Grande successo di "Pane, olio e vino sound" al parco archeologico Scolacium di Borgia (Catanzaro) per uno spettacolo unico nel suo genere
“La regione Calabria è l’unica regione d’Italia dove ci sono più suonatori che ascoltatori”. Ambrogio Sparagna lo dice convinto sia a concerto appena iniziato che alla fine della performance, affiancato dai componenti dell’Orchestra popolare italiana dell’auditorium del parco della musica di Roma. C’è trepidazione da parte del pubblico del parco Scolacium di Borgia che attende l’arrivo sul palco della “band” per un altro grande ed imperdibile appuntamento di “Armonie d’arte” ideato ed organizzato dalla sua infaticabile direttrice artistica ed il suo staff Chiara Giordano.
Ma poi quando i musicisti guadagnano le proprie postazioni lo spazio è tutto per loro e per la loro musica. Sparagna si pone al centro e dirige la sua squadra. Racconta e si racconta colui che è uno tra i massimi esperti al mondo di musica popolare del Mediterraneo che, insieme ad altri musicisti di rango, sono riusciti a “tradurre” la tradizione orale di canti, ballate e ritmi tipici in un’esperienza sonora moderna.
Gli ingredienti ci sono tutti e le possibilità di venire “travolti” da sonorità tipiche del Mare Nostrum, pure. La musica è incalzante con una, due danzatrici a ballare a ritmo e gli spettatori invitati più volte a battere le mani a tempo. E’ il tempo delle tamurriate, delle nacchere, della tambora, della zampogna, della chitarra battente. Sparagna mette in luce e fa diventare protagonisti suoni di un tempo lontano che rischia di essere perduto. Cosicché in un ideale “ponte” con la Tunisia dà spazio a Ziad Trabelsi con il suo caratteristico strumento: un liuto arabo di undici corde tenuto abbracciato a mò di chitarra con cui ha cantato tre pezzi della tradizione del suo Paese d’origine. Ecco dunque come i suoni dell’Italia meridionale diventano tutt’uno con quelli degli altri Paesi dall’altra parte del Mediterraneo. E non è finita qui.

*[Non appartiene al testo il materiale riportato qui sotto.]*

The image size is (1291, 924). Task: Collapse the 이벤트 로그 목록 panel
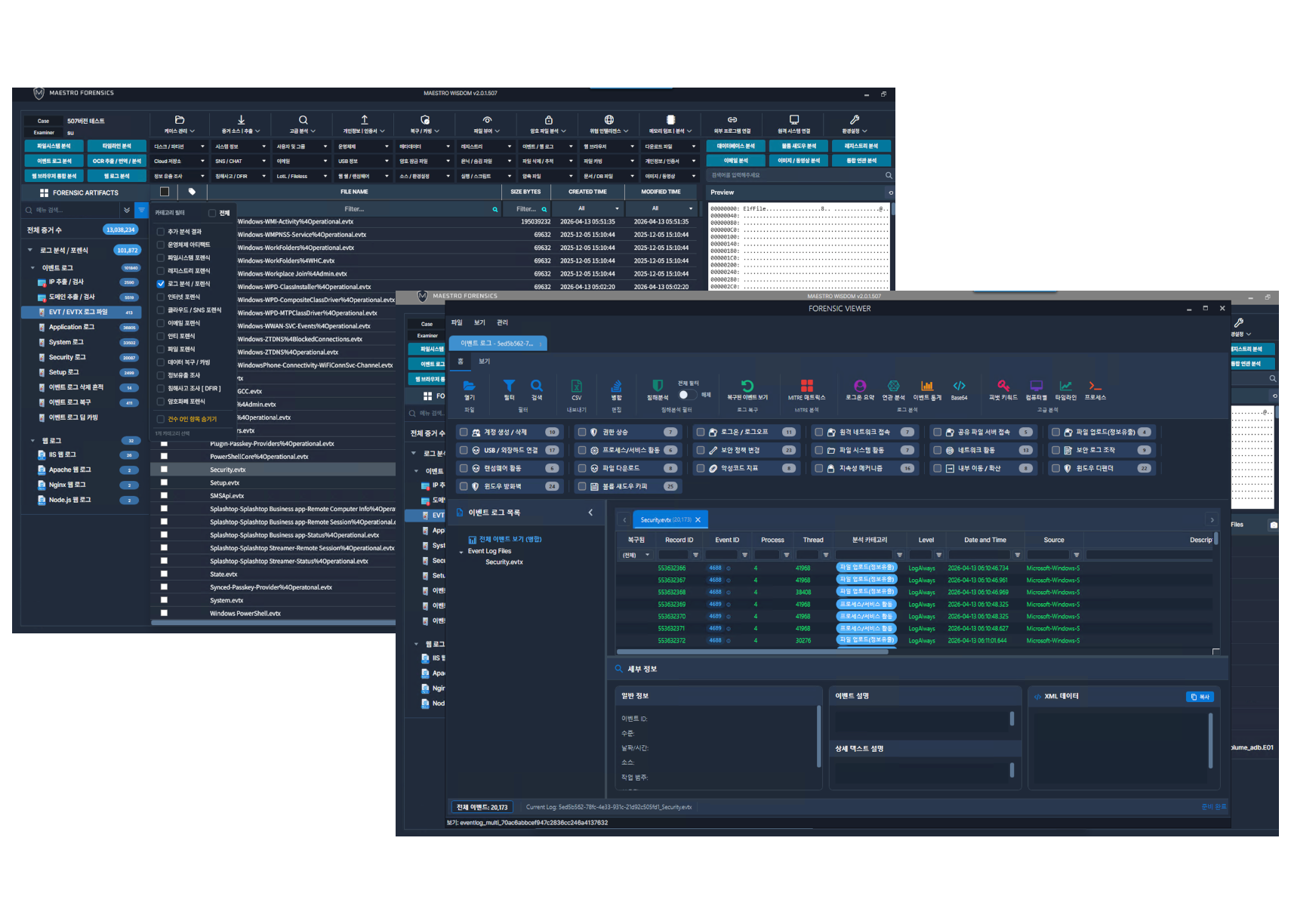click(x=590, y=513)
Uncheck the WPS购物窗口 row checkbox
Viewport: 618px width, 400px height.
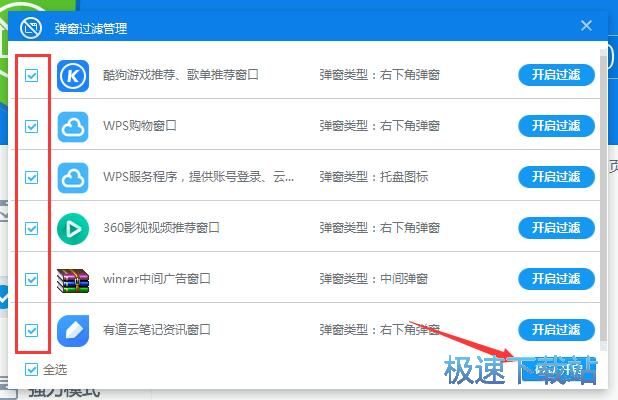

Subito dopo è la volta del greco Theodoro Melissinopoulos da 36 anni in Italia e che ha incontrato l’amore proprio in quel di Catanzaro Lido. Melissinopoulos ha elogiato la “nobiltà dell’accoglienza” del popolo calabrese e la sua mission è un po’ diventata anche questa oltre a preservare la musica del suo paese d’origine. Melissinopoulos con Sparagna racconta dell’arrivo in Italia dei monaci basiliani e “da cui tutto partì”, della musica bizantina cantando pezzi frutto di un accurato studio che arriva fino ai nostri giorni.
E’ un po’ la riscoperta delle nostre origini, dei popoli grecanici come quello “sperduto” di Gallicianò, una frazione di Condofuri in provincia di Reggio Calabria. Insomma, Sparagna e la sua orchestra cantano l’orgoglio dell’appartenenza. Sparagna ha ritrovato e rinnovato la dignità della cultura musicale del popolo calabrese con la sua continua e costante ricerca musicale; di una cultura musicale – va precisato – che c’è sempre stata ma di cui forse le genti di Calabria, forse, non ne sono state pienamente consapevoli. Se poi il tutto si associa da sempre al “pane, olio e vino sound” così come ha titolato – e non a caso – il suo bel spettacolo con tanto di degustazione al seguito, il resto è fatto. Infine, – mentre tanti spettatori, nel frattempo, si sono radunati davanti al palco a ballare – il bis è un pezzo che diventa una sorta di dedica verso il pubblico il cui ritornello è composto dalle parole del grande Dante Alighieri: “L’amore che move il sole e le altre stelle”… Gli applausi convinti di un pubblico entusiasta hanno così concluso una serata strepitosa.